15 Mar 2009

New dramatic warning on ice sheets

This week we saw the headline "Melting ice sheets in Greenland and Antarctica force UN scientists to issue dramatic warning" in The Independent - yet it shouldn't be a surprise that sea-levels are rising faster than expected. Scientific reports continually reveal that climate change is more serious than we thought previously.

Photo: Artist Marten Junet on politics - we are the hares on mushrooms - the foxes are the politicians

Perhaps what is astonishing is that all three big political parties in the UK still fail to adopt the right targets, fail to pursue the full package of policies necessary to meet even their inadequate targets, and continue to pursue some policies that go in exactly the wrong direction.

As a Prof John Whitelegg, Green Party spokesperson on sustainable development commenting on the failure of the big three parties said: "This is another observable pattern....And another one is the way the bulk of the UK media manage to avoid spelling out the fact that there is still only one political party that has always had the right targets and the full range of policies needed to meet those targets in an economically viable and socially just manner. The public needs to know this. The public gets most of its information on matters like this most of the time via the mass media. In a democracy, this gives the media a significant responsibility. So instead of just reporting on what must be done, and on the fact that it isn't being done, when are Britain's newspapers going to begin stating this simple fact: if you want the right action taken on the climate crisis, you're going to have to elect more Greens."

So what did The Independent say - well sea levels are now predicted to rise twice as fast as was forecast by the United Nations only two years ago, threatening hundreds of millions of people with catastrophe. Rapidly melting ice sheets in Greenland and Antarctica are likely to push up sea levels by a metre or more by 2100, swamping coastal cities and obliterating the living space of 600 million people who live in deltas, low-lying areas and small island states.

This means that low-lying countries with increasing populations, such as Bangladesh, Burma and Egypt, could see large parts of their surface areas vanish. Experts in Bangladesh estimate that a one-metre rise in sea levels would swamp 17 per cent of the country's land mass. Even Britain could face real challenges in lower-lying areas along the east coast, from Lincolnshire to the Thames estuary, with a much greater risk of catastrophic "storm surges" such as the great flood of 1953 that killed 307 people.

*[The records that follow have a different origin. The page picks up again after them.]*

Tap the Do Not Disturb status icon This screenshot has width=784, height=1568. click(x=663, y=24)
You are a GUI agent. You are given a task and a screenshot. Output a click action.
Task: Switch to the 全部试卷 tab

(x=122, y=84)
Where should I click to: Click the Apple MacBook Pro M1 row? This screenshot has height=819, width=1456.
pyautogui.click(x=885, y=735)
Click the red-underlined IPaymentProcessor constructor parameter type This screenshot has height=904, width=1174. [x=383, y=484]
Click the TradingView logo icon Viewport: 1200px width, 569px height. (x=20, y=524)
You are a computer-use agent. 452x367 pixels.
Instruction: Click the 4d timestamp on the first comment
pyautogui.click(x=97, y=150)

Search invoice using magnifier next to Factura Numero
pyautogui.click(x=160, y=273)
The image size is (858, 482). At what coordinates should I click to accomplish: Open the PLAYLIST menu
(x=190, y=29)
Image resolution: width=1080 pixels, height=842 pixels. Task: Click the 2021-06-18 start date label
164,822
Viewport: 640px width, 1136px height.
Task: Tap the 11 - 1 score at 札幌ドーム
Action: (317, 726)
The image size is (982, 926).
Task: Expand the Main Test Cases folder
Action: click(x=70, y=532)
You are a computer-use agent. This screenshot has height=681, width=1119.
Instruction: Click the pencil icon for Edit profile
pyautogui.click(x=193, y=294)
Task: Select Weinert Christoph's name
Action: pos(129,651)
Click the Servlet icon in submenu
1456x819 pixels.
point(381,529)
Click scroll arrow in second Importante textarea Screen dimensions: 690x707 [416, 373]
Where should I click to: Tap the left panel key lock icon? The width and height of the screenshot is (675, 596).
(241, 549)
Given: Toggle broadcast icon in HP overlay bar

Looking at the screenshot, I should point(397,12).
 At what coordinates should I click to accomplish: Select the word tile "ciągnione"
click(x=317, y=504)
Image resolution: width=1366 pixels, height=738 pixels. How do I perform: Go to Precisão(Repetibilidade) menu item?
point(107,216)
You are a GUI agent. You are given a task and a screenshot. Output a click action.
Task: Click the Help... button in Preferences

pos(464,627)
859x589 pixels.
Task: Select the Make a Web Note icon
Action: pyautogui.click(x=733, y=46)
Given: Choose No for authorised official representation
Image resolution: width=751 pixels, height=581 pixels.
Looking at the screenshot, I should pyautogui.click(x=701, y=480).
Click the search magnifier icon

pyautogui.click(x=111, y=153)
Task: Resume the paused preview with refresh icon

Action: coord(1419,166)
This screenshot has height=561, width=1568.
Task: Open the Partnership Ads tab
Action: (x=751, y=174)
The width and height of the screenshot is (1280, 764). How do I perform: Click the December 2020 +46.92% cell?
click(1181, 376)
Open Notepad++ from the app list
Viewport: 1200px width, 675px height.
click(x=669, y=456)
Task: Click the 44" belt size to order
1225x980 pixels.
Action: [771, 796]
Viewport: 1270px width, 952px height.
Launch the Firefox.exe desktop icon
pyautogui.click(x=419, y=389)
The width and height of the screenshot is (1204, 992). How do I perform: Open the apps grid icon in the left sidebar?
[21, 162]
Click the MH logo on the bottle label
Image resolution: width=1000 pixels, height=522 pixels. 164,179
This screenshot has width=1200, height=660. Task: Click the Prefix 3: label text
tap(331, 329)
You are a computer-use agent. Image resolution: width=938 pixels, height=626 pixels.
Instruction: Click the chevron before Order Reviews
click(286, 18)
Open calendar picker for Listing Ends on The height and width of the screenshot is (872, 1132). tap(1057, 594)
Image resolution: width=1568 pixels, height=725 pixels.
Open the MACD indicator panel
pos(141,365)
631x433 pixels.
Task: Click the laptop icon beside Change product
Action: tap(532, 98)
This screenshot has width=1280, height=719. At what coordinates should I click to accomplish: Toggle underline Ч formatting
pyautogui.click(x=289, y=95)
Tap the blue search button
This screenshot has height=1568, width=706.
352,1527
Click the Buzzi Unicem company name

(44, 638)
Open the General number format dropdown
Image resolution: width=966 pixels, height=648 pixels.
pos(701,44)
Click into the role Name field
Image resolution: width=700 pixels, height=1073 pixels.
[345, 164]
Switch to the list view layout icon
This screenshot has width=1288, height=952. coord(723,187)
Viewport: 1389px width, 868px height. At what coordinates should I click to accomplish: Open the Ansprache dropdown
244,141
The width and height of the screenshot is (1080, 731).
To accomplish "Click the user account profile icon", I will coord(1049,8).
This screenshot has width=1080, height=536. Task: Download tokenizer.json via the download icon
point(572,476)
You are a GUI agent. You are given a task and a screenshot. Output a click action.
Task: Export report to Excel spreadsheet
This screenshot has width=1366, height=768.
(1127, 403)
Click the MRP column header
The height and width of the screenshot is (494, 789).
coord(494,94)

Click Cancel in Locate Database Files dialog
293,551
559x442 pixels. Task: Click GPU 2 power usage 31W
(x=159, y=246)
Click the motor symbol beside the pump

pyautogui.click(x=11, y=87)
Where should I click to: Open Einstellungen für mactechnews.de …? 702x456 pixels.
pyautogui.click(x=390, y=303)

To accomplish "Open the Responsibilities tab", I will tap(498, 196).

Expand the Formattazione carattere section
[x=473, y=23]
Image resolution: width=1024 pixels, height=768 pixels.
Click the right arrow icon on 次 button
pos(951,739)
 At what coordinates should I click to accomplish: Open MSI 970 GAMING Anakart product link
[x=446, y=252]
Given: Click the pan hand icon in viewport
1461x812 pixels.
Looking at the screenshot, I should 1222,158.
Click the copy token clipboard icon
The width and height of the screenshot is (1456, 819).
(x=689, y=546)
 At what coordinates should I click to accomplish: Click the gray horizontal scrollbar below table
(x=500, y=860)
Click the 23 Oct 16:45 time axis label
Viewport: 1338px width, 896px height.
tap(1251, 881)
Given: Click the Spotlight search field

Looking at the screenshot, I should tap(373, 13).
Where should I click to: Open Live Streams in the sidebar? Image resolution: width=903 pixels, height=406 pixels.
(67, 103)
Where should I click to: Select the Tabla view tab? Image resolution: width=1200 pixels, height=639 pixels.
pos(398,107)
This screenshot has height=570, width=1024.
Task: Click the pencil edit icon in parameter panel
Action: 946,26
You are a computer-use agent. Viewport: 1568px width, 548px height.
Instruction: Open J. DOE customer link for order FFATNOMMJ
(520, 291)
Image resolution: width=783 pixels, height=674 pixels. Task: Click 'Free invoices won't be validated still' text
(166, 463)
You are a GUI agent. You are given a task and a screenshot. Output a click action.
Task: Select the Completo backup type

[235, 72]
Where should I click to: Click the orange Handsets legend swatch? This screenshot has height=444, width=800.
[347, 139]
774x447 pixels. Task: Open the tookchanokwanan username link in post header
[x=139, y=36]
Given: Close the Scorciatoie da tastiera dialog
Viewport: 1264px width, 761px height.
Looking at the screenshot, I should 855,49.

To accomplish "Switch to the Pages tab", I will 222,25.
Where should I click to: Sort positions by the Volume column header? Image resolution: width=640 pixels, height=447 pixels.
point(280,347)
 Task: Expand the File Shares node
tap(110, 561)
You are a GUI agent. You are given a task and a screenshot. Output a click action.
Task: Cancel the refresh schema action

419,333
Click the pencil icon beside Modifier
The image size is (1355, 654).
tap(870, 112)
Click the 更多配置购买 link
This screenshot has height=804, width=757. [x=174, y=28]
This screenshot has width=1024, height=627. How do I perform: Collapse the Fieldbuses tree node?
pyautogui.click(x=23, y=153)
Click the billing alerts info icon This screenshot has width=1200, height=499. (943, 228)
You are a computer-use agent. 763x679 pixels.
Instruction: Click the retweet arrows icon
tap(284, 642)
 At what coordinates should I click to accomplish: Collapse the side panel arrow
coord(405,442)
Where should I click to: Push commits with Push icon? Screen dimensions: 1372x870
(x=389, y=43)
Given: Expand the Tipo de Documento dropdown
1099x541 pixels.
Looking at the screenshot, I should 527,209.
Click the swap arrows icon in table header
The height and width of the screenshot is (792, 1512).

At least on Friday we saw Nicholas Stern, the economist commissioned by Gordon Brown to analyse the impact of climate change say politicians have failed to take on board the severe consequences of failing to cut world carbon emissions. See Guardian article here. Lord Stern, also says he underestimated the risks of global warming and the damage that could result from it.

The good news is surely that there's is now no excuse for not doing anything. We have the knowledge base and we have the technologies, and we have this tremendous realisation that the chance for economic and social development in the future is dire if we don't realise that we need to change our energy sources. What more do we need? A Green vote this June will make the others listen and get us more Greens to show there is a way forward.

Apols but the comment facility has been turned off as I am on a blog holiday until the end of the month - more scheduled blog entries are due before then.